Sunday, January 4, 2009

STOP TORTURING ME with your MOLLY DECOR!!

I spent some time last week with an acquaintance. It wasn't time I chose to spend, it was time required and requested, and I accepted, not knowing I would be spending time with this certain acquaintance.....but alas, I found myself there, spending the time, and.....well, just read this....

The conversation was OK, and I was semi-engaged in it. Suddenly, out of nowhere, I was singled out, and addressed with 'YOU have to see what my friend gave me for Christmas, YOU would love it.'

With a semi-forced smile and the 'Oh really, what is it?' that was DUE, but not sincere, I responded.

Then I was HIT with this BRICK, and I was truly blown away with NO IDEA of how to respond in a polite way.

'She made me a PLAQUE for my living room that says 'Having Everything is Believing that you DO.' Please understand, it didn't end there. She went on about what a great saying it is, and that she loves it SO MUCH.
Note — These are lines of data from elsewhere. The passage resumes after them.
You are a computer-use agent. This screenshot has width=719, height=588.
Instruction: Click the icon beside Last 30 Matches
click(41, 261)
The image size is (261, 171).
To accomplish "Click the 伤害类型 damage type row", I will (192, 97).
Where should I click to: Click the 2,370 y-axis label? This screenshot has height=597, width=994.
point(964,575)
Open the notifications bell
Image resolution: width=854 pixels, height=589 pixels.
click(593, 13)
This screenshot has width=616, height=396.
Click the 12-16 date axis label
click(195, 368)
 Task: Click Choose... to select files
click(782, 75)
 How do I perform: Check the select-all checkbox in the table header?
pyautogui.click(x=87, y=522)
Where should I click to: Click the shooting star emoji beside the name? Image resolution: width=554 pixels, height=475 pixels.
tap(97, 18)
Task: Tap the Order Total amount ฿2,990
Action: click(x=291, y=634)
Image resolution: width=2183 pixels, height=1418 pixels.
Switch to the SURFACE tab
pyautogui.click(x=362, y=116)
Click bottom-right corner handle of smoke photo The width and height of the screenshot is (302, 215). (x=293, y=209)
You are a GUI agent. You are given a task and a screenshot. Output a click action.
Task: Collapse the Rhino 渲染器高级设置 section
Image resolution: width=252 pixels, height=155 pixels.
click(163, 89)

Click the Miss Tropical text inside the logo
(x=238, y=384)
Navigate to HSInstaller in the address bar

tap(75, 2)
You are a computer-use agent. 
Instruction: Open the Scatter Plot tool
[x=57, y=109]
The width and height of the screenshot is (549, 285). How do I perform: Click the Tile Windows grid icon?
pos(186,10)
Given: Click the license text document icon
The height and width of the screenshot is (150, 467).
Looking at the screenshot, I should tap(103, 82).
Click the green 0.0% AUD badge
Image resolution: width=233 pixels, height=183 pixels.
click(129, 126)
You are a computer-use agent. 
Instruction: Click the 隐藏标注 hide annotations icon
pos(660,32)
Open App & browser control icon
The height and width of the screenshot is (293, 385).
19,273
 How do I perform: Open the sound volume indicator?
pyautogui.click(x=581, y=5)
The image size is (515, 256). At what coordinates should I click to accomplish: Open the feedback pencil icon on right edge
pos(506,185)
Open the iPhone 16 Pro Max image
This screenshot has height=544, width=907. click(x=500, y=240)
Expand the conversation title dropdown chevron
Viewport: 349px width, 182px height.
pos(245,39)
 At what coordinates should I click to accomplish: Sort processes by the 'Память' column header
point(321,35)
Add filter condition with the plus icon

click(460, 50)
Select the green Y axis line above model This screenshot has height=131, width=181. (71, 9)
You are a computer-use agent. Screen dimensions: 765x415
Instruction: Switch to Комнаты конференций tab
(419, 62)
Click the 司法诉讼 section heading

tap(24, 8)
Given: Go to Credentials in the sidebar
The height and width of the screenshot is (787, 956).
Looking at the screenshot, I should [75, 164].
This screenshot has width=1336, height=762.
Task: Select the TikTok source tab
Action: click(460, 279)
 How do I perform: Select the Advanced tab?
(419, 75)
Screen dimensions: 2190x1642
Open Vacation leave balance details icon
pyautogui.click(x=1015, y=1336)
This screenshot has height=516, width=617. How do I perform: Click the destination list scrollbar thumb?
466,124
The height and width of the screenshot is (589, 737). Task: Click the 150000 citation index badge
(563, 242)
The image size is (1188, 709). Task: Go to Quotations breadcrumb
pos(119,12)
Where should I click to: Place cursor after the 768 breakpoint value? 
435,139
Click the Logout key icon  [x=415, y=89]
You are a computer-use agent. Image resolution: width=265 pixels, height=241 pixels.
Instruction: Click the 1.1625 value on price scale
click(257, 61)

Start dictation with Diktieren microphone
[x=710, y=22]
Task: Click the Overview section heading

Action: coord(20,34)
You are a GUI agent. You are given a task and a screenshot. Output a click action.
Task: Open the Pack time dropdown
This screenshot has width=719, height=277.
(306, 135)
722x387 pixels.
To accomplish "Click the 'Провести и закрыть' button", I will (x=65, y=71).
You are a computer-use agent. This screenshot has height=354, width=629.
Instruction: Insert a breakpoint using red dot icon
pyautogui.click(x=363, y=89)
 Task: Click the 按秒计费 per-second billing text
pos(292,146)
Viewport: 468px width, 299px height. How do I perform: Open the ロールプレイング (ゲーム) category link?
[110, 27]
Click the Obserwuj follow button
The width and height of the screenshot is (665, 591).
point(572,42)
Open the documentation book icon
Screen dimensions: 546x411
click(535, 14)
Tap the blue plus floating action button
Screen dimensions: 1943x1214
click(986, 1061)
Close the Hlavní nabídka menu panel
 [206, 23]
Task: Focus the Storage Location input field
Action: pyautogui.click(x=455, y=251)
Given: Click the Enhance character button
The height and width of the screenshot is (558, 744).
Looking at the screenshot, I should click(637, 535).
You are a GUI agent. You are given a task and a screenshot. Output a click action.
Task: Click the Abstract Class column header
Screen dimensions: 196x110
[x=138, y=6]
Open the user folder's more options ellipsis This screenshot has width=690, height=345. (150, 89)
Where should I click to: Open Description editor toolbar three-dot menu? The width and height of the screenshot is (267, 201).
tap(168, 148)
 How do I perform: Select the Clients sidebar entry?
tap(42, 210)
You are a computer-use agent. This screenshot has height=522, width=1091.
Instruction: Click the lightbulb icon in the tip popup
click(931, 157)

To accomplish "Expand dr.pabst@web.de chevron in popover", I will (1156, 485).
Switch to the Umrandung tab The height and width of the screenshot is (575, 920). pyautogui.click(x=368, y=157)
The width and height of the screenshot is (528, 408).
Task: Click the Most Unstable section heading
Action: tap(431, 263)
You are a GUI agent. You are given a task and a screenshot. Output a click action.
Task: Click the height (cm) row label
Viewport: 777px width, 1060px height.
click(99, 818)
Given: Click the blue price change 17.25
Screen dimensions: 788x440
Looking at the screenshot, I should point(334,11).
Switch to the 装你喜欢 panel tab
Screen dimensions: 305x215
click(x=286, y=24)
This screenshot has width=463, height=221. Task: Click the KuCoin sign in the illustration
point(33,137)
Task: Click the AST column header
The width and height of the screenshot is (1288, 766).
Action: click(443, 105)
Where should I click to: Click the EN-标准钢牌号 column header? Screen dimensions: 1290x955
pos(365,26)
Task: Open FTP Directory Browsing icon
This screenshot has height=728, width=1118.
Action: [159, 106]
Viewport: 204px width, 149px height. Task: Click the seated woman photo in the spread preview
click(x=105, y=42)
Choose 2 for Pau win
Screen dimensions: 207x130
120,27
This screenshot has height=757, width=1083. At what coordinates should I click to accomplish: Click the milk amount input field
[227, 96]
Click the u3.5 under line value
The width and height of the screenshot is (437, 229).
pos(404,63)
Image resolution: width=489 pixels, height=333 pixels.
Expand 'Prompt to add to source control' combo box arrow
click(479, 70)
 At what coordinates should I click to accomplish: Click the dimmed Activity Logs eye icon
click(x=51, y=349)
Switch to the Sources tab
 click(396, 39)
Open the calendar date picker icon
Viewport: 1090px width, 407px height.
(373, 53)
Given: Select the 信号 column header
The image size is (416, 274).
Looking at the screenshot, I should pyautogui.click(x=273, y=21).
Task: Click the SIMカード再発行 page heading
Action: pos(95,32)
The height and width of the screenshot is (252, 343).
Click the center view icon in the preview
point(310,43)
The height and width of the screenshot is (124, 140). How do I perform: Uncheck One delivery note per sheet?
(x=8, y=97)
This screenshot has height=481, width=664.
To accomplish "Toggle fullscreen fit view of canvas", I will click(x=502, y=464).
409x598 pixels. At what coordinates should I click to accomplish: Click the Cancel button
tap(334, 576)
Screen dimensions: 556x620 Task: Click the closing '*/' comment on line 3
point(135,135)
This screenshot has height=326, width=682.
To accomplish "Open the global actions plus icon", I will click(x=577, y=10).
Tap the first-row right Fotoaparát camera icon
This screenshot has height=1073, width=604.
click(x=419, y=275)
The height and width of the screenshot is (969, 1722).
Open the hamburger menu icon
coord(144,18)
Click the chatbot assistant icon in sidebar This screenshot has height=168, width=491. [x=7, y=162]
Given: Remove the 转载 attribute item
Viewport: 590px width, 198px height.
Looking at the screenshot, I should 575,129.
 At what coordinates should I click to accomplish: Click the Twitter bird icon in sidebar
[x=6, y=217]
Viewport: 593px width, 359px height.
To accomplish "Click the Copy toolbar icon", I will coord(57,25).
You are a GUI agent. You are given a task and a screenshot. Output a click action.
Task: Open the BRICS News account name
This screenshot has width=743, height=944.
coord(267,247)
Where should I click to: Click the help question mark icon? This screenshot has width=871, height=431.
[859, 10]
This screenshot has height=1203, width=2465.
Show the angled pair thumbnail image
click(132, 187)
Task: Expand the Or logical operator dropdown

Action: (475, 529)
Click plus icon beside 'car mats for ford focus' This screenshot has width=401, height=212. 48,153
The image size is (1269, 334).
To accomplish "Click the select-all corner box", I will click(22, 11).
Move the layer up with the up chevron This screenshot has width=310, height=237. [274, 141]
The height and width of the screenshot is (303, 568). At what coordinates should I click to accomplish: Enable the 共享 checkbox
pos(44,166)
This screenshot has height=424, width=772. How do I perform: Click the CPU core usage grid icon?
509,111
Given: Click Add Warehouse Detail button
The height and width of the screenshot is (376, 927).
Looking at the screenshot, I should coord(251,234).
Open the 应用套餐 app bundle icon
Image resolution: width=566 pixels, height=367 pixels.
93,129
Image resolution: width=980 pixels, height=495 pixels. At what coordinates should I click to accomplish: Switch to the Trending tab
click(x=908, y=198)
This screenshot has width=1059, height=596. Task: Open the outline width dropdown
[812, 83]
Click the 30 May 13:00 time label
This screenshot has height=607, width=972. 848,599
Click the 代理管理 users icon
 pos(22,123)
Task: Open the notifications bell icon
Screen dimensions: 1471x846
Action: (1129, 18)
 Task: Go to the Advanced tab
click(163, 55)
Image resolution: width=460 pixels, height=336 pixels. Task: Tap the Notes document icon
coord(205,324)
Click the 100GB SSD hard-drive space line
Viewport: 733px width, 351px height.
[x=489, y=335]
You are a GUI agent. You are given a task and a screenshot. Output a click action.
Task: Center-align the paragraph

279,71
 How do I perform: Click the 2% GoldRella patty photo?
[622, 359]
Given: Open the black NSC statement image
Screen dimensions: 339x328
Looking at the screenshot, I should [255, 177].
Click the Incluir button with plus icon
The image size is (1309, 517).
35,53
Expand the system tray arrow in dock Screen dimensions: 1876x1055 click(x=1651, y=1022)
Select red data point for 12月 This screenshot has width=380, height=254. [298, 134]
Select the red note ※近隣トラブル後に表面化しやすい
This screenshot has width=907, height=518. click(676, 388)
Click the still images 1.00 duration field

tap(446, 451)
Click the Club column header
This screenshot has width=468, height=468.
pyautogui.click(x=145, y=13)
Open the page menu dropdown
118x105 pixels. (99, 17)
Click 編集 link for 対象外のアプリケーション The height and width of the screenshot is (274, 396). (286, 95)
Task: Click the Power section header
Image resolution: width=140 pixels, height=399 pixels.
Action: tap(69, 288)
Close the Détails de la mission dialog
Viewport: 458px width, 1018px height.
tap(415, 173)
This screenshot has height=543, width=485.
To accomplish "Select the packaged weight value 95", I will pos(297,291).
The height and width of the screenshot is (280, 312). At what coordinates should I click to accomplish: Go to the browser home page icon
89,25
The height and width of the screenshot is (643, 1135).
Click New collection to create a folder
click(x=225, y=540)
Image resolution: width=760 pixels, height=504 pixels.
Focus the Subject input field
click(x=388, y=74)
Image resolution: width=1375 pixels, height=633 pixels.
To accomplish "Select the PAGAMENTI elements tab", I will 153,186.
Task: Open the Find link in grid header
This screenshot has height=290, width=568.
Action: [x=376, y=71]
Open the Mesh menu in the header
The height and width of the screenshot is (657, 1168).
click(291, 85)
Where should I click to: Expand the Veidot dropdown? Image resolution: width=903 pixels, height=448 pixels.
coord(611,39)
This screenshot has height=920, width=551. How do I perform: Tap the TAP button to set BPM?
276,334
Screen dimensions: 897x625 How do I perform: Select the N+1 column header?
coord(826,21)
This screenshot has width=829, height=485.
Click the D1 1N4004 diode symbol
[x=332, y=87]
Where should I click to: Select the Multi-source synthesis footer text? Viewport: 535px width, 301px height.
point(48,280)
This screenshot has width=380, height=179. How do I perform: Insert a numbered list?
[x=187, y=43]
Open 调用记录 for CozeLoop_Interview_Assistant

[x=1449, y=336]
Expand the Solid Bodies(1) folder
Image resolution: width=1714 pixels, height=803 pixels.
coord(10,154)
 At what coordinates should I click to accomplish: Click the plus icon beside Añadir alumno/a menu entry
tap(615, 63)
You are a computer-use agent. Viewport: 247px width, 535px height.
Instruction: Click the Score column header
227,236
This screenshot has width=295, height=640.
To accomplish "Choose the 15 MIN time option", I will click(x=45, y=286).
I just listened. I waited for the Nonsense to STOP. Then I said something like 'Isn't it awesome when your friends know you SO WELL? I'm glad you are excited about it.'

Yup. I had to say something like that. Why do people corner me with this kind of emotional bombardment? First, I HATE THAT CRAP!!! Seriously. I HATE IT! How am I supposed to act excited about this stuff? I despise it on principal.

I'm also totally PISSED that the saying excites her. Why? I don't know. It totally bugs me. Having Everything is Believing that you do? Why do the Women of our time play these kind of mind games with themselves? This is self-trickery. And, why does she want everything to the point that she has to start the mind games in the first place? Does she really want everything? To me, this thing is just a complaint....a whiny, housewife with a grudge that wants to pull it off as a Holier-than-thou sort of self denial program.
Is this some sort of Mormon culture thing that I've been blissfully unaware 0f?

Having everything means getting rid of the tacky decor with the Stupid A saying on it. Seriously CHICK, occupy your thoughts with something more meaningful......print that on a plaque and hang it in your living room!
I still feel tortured that I even had this experience...sometimes, I just don't want to talk to people about their chotchsky's. I don't have an interest in what you hang on your walls, but I can assure you, when it's stuff like this, your better off keeping your TASTE to yourself.
(Confession - I do have a plaque in my house.....it's in my Son's room......but it says 'WILD THING, I THINK I LOVE YOU!)